Now, I explained, I talk to him all day long, we go to play groups together, we have a house full of books, we visit wider family several times a week, he has a chatterbox older brother, I spend all day playing with him, the telly only goes on on days which are entirely rained off - how would this situation be improved by him going into a nursery?

But it was the reflex answer. Hand him over to someone else, someone watching over far more children - so they can do a better job - fix this right out. It's the assumption that all parents are just a bit shit, you are probably screwing this up. So get them into childcare so you don't fail them.

💯 with you on this one Upstartled. I faced the same response with my dd. It has never made sense to me either.

OP posts:
Rivalled · 21/09/2025 11:45

Oooh @Upstartled and @TheNuthatch same here - when the issue in fact was that dc was so happy on her own lost in her play world that she never sought interaction at nursery and she needed less of it, not more.

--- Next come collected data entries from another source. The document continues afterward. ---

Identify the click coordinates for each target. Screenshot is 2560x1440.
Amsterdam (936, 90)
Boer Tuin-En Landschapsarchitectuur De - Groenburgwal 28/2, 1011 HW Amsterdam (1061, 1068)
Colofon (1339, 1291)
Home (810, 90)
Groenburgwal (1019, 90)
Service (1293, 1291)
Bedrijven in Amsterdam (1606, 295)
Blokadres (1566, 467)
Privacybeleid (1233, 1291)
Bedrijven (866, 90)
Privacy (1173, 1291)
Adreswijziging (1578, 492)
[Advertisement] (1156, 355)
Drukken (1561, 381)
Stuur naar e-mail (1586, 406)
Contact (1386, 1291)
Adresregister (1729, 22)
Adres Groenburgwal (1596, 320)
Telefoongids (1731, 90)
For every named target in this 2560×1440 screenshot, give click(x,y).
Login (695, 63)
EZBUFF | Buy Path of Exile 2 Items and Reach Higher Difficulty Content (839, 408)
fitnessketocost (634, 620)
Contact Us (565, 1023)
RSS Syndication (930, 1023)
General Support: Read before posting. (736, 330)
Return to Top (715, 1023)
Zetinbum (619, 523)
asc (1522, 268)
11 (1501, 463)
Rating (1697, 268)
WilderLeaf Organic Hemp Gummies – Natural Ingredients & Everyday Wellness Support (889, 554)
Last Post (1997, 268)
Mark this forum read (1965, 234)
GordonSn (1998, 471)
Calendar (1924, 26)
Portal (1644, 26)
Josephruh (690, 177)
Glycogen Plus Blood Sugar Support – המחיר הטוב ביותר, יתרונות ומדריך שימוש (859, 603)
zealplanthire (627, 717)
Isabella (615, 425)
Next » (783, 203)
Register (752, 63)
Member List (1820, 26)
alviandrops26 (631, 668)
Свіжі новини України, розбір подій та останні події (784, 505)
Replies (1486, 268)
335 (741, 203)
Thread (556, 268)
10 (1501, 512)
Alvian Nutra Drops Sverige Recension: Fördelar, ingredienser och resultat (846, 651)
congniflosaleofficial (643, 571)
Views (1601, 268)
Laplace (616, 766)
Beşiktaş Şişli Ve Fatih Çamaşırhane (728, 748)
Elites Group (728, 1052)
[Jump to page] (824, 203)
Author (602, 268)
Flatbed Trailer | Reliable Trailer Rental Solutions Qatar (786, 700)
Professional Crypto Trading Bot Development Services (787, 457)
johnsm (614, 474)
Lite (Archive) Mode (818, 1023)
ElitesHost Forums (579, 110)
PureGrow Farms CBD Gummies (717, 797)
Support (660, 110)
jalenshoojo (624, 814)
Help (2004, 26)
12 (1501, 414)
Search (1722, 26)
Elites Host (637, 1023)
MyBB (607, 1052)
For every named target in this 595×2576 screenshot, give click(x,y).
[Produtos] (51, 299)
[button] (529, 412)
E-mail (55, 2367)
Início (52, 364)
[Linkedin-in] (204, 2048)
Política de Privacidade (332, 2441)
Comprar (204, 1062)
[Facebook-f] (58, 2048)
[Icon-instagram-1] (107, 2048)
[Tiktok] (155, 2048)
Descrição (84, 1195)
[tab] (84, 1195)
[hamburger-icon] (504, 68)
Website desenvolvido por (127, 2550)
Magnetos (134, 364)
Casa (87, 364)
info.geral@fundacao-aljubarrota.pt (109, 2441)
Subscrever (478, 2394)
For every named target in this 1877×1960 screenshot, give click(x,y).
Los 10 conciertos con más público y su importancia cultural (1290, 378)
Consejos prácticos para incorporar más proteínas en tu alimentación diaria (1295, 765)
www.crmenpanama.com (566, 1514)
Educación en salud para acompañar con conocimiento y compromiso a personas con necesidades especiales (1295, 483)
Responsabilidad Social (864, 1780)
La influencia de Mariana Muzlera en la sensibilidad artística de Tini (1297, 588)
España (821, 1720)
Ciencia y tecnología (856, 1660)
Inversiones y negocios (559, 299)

Everything is modelled on the assumption the parents are defective so nursery is better - like the contraceptive pill risks vs the risks of childbirth…

Upstartled · 21/09/2025 12:04

It's surprising that there are three of us who had this pressure from a such a small group of posters. It gives some credence to the scale of this drive to get children into childcare as a solution to the assumed problem of spending time with their parents.

TheNuthatch · 21/09/2025 12:07

I've learned something this morning thanks to the wise women of this thread.
I had no idea that free childcare is available (and probably encouraged) even for parents who don't work. That blows my mind tbh.

OP posts:
DancingFerret · 21/09/2025 12:32

Well that's sort of answered a question about babies in childcare that's been puzzling me for a bit.

Our closest neighbour is a SAHM who's very hands-on and involved with her children, but both of them were put into nursery as babies. It's nothing to do with money (hubby's in the superyacht business); it seems they've bought into the idea that very young children benefit from early socialisation or whatever wacky thinking is behind this trend of state interference. (China springs to mind.)

It's madness. Are those children going to remember which stranger changed their nappy when they were a year old?